Results: Among the 107 pts (5.3%) with detectable FLT3-TKD^mutat diagnosis, the impact of initial treatment response, consolidation therapy selection on prognosis, and subgroup analysis based on whether transplantation was performed were evaluated. The median age was 55 years, the median follow-up was 1.2 years, and 45.8% of the pts were male. According to the ELN 2022 recommendations, 30 (28.0%) pts were in favorable-risk; 48 (44.9%), intermediate-risk; and 29 (27.1%), adverse-risk. FLT3-TKD^mut significantly co-occurred with NPM1 (34.6%), DNMT3A (25.2%), WT1 (24.3%), NRAS (21.5%), FLT3-ITD (15.9%), TET2 (15.9%), KIT (14.0%), CBFβ-MYH11 (11.2%) and less frequently with AML1-ETO (7.5%). In all patients, 68 pts (63.6%) received intensive chemotherapy (IC) vs. 39 (36.4%) who received hypomethylating agents plus venetoclax (HMA + VEN) (P = 0.089). The median OS was 34.0 months (95% CI 9.909 - 58.091) and median EFS was 16.7 months (95% CI 8.136 - 25.397).

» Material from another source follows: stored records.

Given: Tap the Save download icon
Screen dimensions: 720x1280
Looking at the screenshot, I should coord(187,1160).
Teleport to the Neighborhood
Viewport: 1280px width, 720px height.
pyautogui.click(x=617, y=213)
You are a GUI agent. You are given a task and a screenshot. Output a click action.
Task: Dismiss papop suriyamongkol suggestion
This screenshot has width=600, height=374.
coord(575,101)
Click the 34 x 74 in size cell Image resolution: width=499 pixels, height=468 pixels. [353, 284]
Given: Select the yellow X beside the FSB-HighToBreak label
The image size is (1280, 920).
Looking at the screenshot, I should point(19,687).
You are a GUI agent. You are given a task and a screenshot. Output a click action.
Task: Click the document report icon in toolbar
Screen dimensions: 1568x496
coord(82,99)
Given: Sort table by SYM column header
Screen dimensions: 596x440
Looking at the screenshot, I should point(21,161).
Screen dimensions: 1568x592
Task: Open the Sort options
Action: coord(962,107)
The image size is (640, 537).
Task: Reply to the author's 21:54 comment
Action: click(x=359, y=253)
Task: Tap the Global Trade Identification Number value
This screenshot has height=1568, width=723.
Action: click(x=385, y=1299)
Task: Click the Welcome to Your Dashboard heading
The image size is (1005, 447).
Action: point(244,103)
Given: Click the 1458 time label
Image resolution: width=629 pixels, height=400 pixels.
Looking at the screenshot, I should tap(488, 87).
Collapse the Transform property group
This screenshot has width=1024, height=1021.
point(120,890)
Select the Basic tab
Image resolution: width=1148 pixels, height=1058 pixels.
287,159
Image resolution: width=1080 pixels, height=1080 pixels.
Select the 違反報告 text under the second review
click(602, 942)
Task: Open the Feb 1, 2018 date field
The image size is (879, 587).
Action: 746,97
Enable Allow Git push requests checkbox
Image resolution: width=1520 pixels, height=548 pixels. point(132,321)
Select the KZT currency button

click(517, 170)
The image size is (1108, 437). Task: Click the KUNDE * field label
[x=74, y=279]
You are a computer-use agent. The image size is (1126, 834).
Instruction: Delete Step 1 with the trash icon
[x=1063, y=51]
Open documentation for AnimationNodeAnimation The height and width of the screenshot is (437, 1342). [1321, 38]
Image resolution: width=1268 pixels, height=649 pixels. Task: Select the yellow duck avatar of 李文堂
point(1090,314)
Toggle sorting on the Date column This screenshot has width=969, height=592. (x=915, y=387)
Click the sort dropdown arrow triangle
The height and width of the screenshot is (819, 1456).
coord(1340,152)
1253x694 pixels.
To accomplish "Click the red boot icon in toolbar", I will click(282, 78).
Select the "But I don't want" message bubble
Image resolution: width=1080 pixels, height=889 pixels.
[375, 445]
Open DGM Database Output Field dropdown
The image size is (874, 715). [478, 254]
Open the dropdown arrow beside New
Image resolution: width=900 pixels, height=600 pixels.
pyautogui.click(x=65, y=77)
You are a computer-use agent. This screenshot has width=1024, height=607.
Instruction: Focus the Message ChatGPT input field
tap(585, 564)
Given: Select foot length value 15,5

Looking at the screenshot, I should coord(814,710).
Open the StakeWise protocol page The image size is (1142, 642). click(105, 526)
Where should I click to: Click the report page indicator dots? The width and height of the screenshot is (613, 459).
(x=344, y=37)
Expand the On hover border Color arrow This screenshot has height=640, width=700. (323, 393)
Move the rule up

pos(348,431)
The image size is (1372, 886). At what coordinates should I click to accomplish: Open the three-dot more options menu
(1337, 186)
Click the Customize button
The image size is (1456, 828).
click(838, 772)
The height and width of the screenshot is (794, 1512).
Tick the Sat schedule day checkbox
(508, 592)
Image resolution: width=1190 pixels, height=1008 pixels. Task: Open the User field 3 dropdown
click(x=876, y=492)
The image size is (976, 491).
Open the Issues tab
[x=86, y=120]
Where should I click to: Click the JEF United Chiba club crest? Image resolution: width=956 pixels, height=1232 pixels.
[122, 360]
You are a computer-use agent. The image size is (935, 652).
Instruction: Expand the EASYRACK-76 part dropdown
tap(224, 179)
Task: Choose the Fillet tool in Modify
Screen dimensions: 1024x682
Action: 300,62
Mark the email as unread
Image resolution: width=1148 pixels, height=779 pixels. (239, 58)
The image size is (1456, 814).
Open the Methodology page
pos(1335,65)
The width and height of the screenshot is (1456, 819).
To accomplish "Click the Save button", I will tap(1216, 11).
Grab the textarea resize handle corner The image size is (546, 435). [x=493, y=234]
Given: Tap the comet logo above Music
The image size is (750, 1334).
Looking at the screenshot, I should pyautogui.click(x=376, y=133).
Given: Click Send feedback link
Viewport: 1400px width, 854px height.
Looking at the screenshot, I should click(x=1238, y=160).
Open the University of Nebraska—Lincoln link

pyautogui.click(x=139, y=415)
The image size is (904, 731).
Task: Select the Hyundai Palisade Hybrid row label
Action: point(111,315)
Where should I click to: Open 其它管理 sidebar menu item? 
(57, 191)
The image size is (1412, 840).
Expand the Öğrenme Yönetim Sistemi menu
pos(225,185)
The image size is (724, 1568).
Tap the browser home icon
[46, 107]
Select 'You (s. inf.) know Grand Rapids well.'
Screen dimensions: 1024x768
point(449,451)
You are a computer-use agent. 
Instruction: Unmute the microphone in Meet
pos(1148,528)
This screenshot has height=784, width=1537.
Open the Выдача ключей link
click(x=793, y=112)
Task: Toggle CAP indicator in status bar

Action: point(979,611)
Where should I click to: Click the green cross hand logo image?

A total of 79.2% pts achieved complete remission (CR) at the end of induction, while 49.1% achieved measurable residual disease (MRD) by multiparametric flow cytometry (MFC) < 0.1%. Achieving CR following induction was substantially linked to improved OS (HR 0.149, 95% CI 0.081 - 0.272, P < 0.001) and EFS (HR 0.242, 95% CI 0.139 - 0.423, P < 0.001) for all pts with FLT3-TKD^mut. Furthermore, we observed that pts achieving MRD < 0.1% after induction exhibited significantly superior OS (HR 3.132, 95% CI 1.665 - 5.891, P < 0.001) and EFS (HR 1.833, 95% CI 1.075 - 3.128, P = 0.023) compared with those with MRD ≥ 0.1%.

Among the entire cohort, 33 pts (30.8%) underwent allogeneic hematopoietic stem cell transplantation (allo-HSCT), 2 underwent autologous HSCT, and 72 did not receive any transplant. We conducted additional analyses of OS and EFS to delineate the prognostic significance of co-mutation and consolidation in pts with FLT3-TKD^mut. Consolidation with chemotherapy alone was associated with markedly inferior OS (P < 0.001) and EFS (P = 0.015) compared with HSCT. Interestingly, harboring CBFβ-MYH11^mut demonstrated significantly superior survival (No allo-HSCT group: OS P = 0.112, EFS P = 0.050), whereas those who underwent allo-HSCT ended up with inferior results (allo-HSCT group: OS P = 0.018, EFS P = 0.518). Co-occurrence of DNMT3A^mut conferred markedly inferior outcomes (No allo-HSCT group: OS P = 0.050, EFS P = 0.011); however, allo-HSCT abrogated this adverse survival impact (allo-HSCT group: OS P = 0.139, EFS P = 0.092), resulting in significant prognostic improvement.

Conclusion: Among our AML cohort, pts harboring FLT3-TKD^mut exhibited poor overall outcomes, with 5-year OS and EFS rates of 39.6 % and 24.1%, respectively. Achievement of CR after induction, particularly when accompanied by MRD < 0.1%, was associated with markedly improved survival. Allo-HSCT conferred significant OS and EFS benefit. Co-occurrence of CBFβ-MYH11^mut ameliorated prognosis within the FLT3-TKD^mut, whereas concomitant DNMT3A^mut portended markedly inferior outcomes; in the latter group, allo-HSCT effectively abrogated the adverse impact.